At the invitation of Soto Zen practitioner Myohei Genshin Sensei, the evening of Memorial Day the monks journeyed south to meditate and chant in their unique way, with members of the Being Peace Center in Hailey. Afterwards, members and the monks had dinner together at the Sun Valley Brewery. Trying to interview them was a bit tricky. They tend to giggle no matter what the questions. This was their last stop on their spring 2006 performing tour after visiting a couple dozen cities. Each year, two different group of monks are chosen to go on tour and visit 150 cities around the world in total.
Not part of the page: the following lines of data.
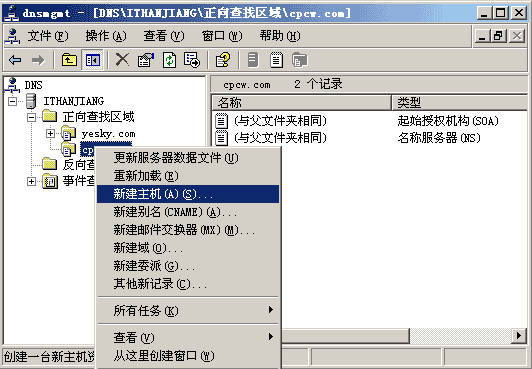Click the new record document toolbar icon
Viewport: 532px width, 369px height.
click(276, 60)
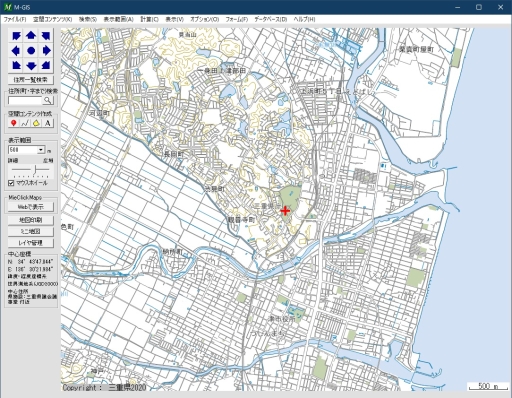Image resolution: width=512 pixels, height=398 pixels.
Task: Pan the map downward with arrow
Action: (x=31, y=65)
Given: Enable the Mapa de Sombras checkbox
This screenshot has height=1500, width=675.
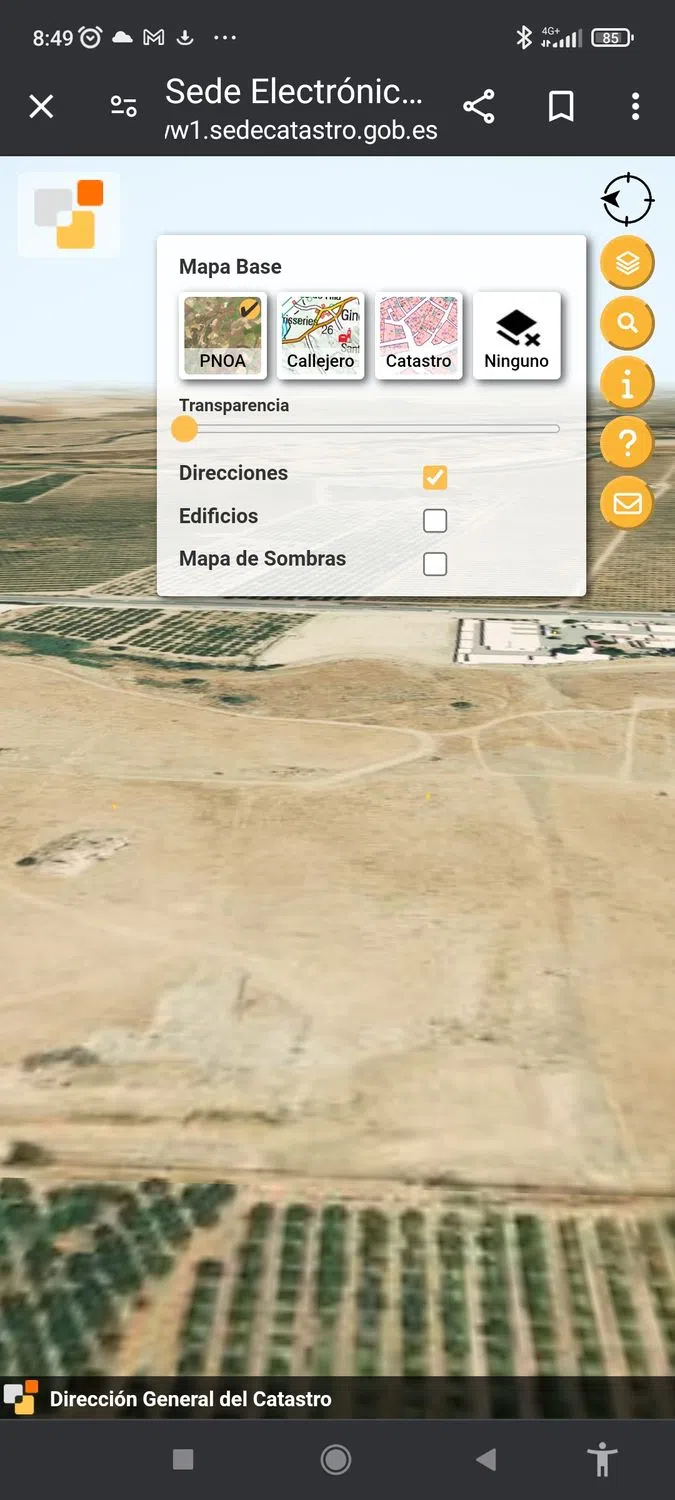Looking at the screenshot, I should (x=435, y=564).
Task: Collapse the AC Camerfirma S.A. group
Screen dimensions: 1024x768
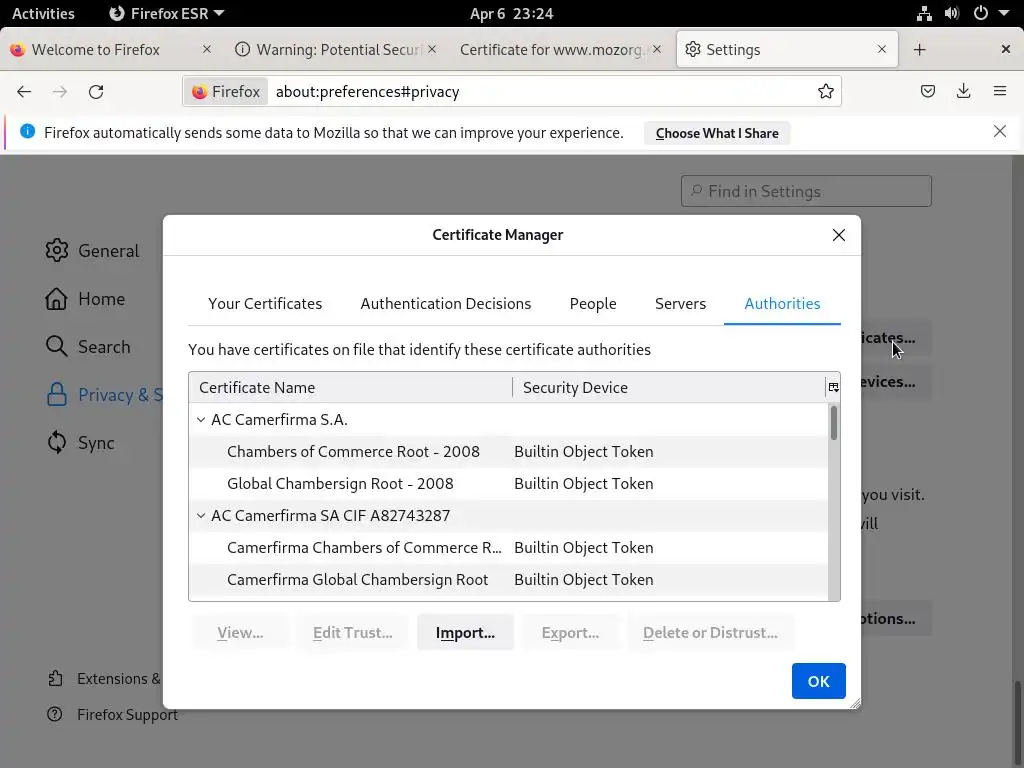Action: 201,420
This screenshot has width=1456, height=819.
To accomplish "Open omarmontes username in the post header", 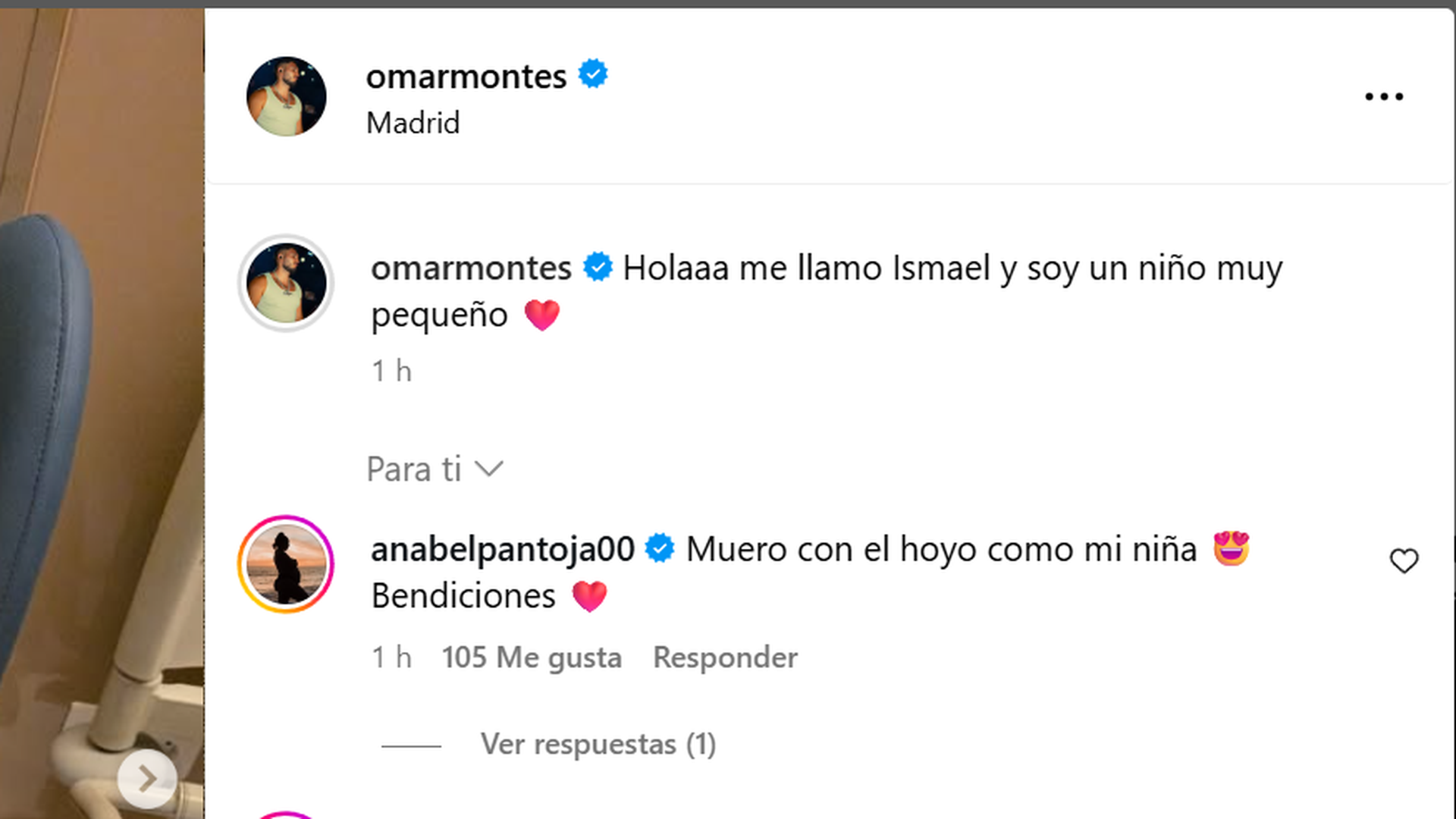I will (466, 76).
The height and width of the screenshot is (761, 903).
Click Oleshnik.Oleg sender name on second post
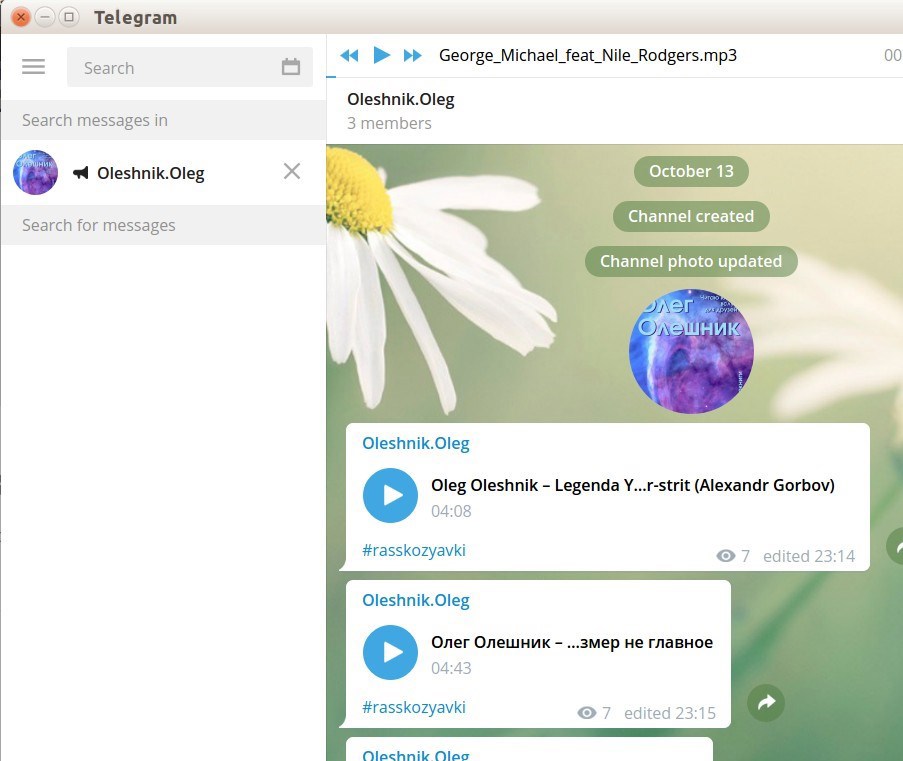pos(415,600)
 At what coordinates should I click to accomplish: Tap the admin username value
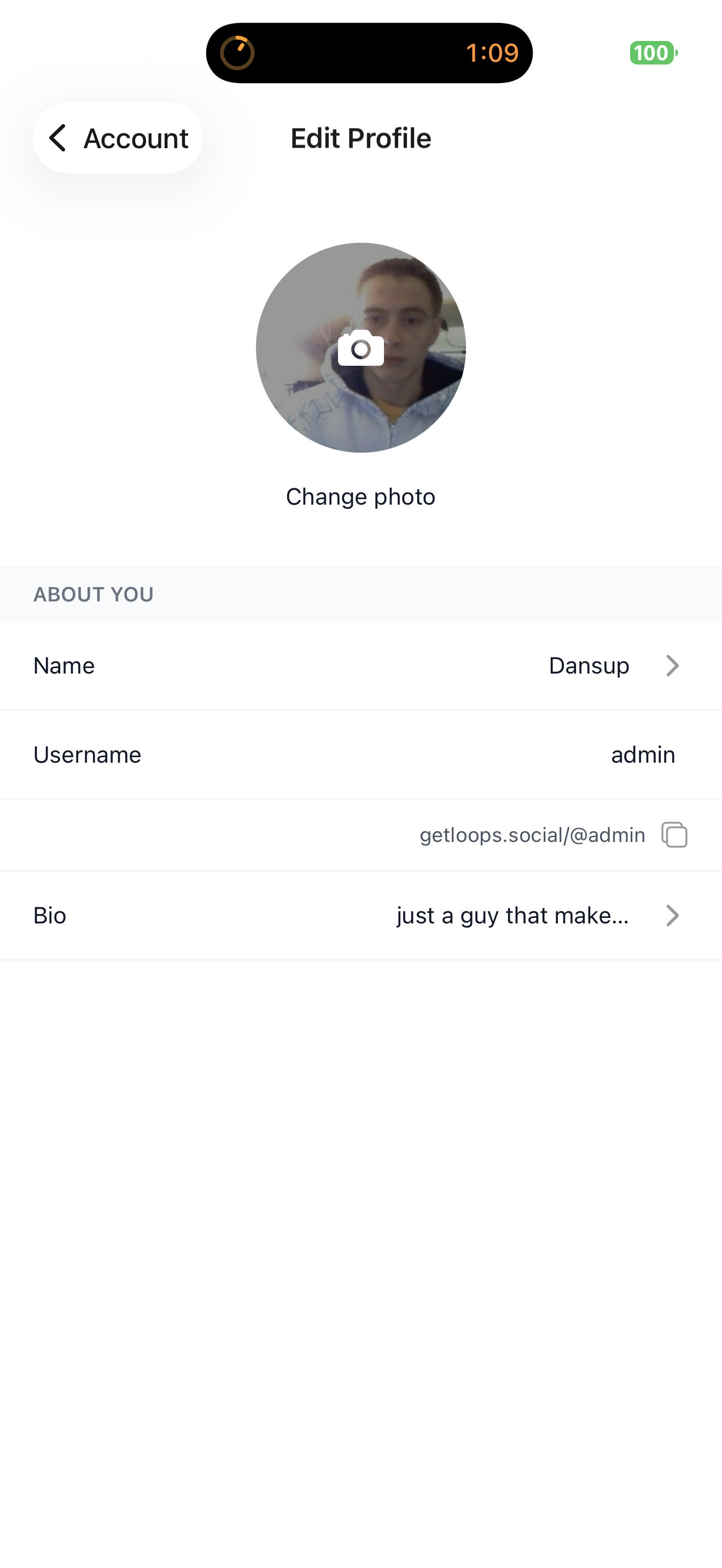pyautogui.click(x=643, y=755)
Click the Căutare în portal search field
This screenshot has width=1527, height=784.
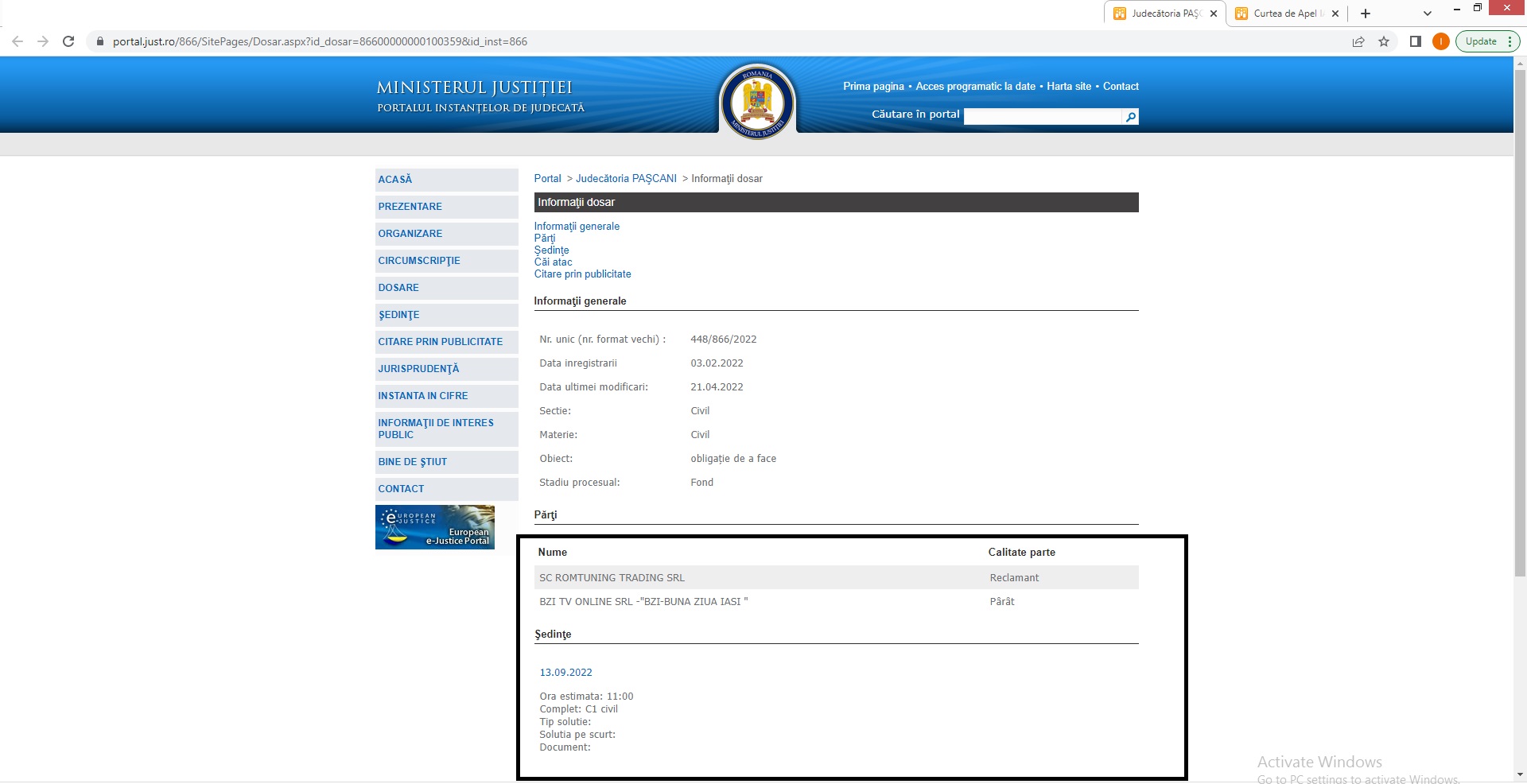[1042, 117]
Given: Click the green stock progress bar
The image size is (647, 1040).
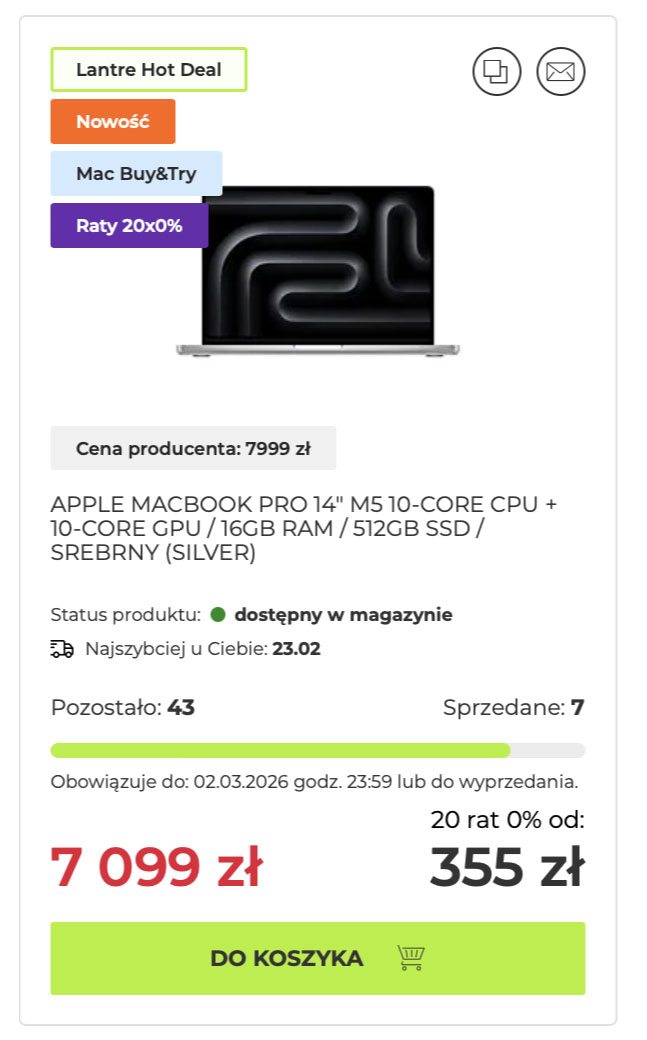Looking at the screenshot, I should click(280, 750).
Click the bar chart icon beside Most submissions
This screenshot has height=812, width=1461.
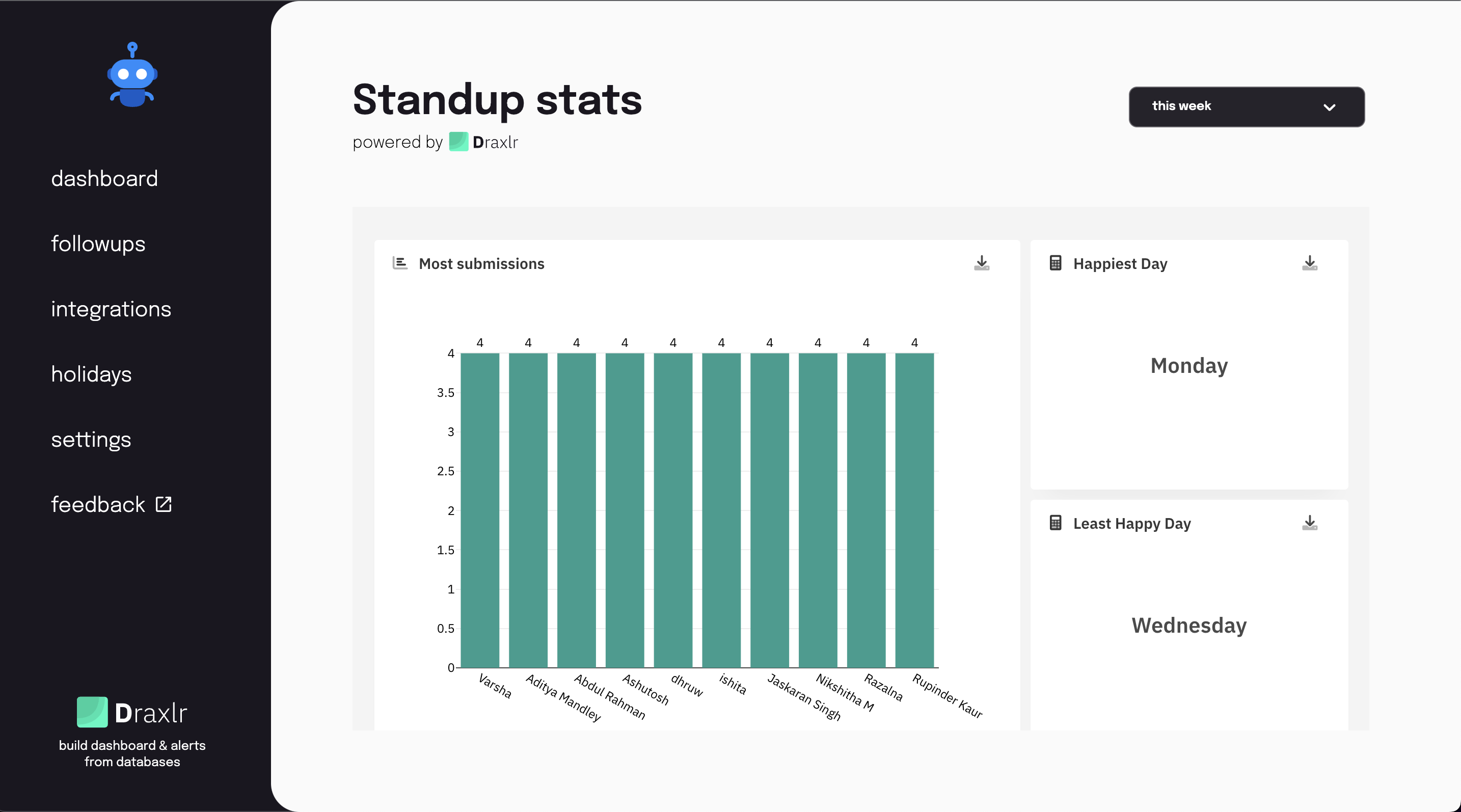400,262
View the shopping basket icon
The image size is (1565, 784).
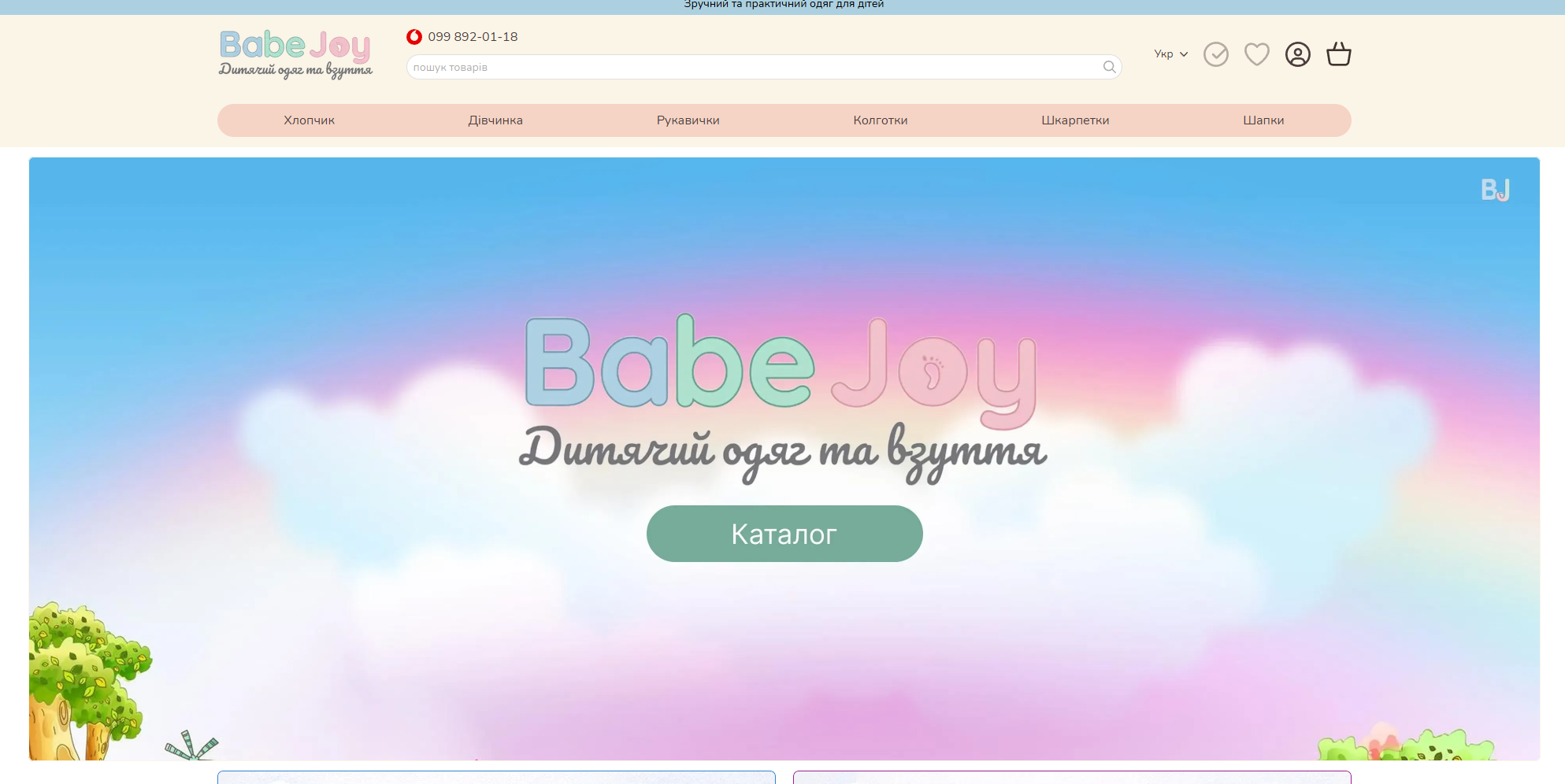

Soanm is the smallest of the monks in this group. He speaks very little English but in between bouts of giggling conveyed that he had come to India, like many of his cohorts, by climbing over the Himalayas. That was in 1986, when he was 18 years old. Not long after he was accepted to the Deprung Loseling Monastery and has lived there ever since.

Tenzin Dondup was born in India to Tibetan parents. He has been at the monastery for 15 years. When asked how he was enjoying his first visit to the U.S., he said, "All different here, skin color, people, colors all different." Then he too giggled.